Grow is a town in Rusk County, Wisconsin, United States. The population was 443 at the 2020 census.

==Geography==
According to the United States Census Bureau, the town has a total area of 35.4 square miles (91.7 km^{2}), all land.

==Demographics==
As of the census of 2000, there were 473 people, 160 households, and 127 families residing in the town. The population density was 13.4 people per square mile (5.2/km^{2}). There were 175 housing units at an average density of 4.9 per square mile (1.9/km^{2}). The racial makeup of the town was 99.15% White, 0.21% African American, 0.21% Asian, and 0.42% from two or more races. Hispanic or Latino of any race were 0.63% of the population.

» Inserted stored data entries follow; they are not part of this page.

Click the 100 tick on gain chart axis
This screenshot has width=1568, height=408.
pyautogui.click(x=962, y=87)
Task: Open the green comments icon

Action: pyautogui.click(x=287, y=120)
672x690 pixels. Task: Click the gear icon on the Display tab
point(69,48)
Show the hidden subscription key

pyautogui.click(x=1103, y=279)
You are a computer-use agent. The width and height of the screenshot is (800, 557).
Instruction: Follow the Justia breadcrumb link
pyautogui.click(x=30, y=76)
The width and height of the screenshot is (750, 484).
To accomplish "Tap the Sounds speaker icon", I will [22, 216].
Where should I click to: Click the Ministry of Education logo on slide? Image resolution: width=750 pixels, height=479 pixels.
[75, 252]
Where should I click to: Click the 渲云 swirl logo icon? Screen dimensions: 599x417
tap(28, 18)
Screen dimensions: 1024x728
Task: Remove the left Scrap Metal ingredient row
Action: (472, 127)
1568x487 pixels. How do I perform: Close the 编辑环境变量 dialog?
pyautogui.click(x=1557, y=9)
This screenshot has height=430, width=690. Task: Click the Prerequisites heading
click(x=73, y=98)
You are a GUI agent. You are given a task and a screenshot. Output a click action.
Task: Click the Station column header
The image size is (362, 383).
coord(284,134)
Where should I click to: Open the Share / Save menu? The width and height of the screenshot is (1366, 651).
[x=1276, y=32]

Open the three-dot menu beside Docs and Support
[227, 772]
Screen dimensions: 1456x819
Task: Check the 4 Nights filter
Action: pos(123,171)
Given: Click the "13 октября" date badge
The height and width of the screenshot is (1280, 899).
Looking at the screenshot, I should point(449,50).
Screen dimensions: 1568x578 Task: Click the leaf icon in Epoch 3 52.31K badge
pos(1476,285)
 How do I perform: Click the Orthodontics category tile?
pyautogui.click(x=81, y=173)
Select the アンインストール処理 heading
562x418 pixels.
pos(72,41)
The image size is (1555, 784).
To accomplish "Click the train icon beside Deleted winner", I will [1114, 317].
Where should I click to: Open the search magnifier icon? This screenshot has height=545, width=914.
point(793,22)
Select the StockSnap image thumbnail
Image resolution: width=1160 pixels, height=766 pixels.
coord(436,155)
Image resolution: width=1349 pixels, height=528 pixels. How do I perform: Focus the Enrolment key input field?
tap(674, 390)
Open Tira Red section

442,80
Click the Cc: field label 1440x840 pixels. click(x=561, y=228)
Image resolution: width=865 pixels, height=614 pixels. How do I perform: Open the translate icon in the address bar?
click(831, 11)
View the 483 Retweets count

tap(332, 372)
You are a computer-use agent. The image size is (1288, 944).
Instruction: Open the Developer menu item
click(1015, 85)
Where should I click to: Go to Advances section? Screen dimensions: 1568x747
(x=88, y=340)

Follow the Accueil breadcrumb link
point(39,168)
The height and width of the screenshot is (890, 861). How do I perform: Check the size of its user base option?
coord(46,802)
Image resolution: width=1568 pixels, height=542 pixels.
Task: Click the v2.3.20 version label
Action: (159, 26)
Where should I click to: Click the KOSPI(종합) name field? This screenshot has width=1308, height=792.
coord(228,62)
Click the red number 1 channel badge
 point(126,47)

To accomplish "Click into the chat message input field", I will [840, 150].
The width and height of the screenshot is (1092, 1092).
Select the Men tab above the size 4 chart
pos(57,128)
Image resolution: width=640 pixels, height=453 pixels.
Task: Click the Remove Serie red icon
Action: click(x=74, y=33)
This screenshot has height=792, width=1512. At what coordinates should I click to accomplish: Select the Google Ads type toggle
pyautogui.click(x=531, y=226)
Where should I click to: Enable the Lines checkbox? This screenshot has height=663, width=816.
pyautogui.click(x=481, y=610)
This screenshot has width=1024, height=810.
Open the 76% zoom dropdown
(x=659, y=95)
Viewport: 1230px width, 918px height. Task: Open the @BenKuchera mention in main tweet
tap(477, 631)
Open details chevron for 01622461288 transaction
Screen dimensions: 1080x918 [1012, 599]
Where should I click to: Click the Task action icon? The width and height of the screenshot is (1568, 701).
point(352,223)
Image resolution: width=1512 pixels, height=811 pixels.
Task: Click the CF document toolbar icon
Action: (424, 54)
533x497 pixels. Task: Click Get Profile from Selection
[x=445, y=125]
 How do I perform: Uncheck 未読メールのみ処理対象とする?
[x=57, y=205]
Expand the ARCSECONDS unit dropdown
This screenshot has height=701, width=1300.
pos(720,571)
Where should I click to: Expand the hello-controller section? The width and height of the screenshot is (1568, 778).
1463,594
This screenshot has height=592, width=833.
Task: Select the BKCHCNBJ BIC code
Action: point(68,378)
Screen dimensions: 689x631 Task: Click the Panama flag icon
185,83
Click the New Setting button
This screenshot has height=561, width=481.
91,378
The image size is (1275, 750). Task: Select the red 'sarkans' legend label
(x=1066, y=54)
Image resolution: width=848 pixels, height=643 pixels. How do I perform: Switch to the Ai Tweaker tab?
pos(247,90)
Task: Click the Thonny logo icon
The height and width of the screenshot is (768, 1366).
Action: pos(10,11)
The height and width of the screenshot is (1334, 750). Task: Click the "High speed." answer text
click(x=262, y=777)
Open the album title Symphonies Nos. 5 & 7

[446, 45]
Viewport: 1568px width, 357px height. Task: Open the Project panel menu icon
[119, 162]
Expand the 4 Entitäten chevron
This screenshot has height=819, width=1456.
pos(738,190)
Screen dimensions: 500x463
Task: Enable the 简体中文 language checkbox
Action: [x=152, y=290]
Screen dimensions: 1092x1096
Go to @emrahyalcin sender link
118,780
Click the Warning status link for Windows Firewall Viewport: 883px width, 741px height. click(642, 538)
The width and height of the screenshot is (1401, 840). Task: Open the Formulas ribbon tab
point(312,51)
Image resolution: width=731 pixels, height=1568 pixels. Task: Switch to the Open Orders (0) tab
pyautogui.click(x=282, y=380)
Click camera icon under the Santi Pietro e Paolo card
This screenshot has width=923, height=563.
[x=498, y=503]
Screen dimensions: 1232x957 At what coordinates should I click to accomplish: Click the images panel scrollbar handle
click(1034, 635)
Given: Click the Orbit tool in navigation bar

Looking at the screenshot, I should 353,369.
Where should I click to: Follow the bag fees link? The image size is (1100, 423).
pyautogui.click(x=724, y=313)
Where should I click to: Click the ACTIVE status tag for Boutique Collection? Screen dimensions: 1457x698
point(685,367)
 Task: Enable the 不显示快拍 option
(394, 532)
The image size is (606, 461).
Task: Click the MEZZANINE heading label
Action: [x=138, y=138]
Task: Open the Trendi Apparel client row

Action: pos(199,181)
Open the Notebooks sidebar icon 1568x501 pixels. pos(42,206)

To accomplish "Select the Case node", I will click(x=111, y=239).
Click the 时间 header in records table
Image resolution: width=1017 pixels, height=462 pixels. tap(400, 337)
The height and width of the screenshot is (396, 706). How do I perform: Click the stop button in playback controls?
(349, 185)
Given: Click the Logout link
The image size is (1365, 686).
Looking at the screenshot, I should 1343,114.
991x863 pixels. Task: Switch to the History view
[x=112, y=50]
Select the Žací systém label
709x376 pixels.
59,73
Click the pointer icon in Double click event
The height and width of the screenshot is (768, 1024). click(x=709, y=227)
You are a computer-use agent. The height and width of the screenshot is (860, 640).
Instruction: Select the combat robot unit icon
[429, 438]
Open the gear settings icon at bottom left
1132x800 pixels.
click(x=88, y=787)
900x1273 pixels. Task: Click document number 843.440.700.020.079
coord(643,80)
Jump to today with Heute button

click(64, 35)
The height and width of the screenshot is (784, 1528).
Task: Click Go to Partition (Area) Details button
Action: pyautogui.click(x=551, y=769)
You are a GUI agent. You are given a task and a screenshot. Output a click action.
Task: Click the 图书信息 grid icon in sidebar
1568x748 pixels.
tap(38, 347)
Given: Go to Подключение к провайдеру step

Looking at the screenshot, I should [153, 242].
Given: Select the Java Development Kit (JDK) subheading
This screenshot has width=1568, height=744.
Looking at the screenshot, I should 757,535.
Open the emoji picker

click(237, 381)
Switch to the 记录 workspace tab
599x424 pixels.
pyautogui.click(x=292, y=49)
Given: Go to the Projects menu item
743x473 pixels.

There were 160 households, out of which 38.1% had children under the age of 18 living with them, 65.6% were married couples living together, 10.0% had a female householder with no husband present, and 20.6% were non-families. 17.5% of all households were made up of individuals, and 13.8% had someone living alone who was 65 years of age or older. The average household size was 2.96 and the average family size was 3.39.

In the town, the population was spread out, with 33.2% under the age of 18, 7.0% from 18 to 24, 22.6% from 25 to 44, 23.5% from 45 to 64, and 13.7% who were 65 years of age or older. The median age was 35 years. For every 100 females, there were 106.6 males. For every 100 females age 18 and over, there were 106.5 males.

The median income for a household in the town was $36,484, and the median income for a family was $40,000. Males had a median income of $25,500 versus $22,000 for females. The per capita income for the town was $13,133. About 12.2% of families and 18.2% of the population were below the poverty line, including 24.2% of those under age 18 and 19.0% of those age 65 or over.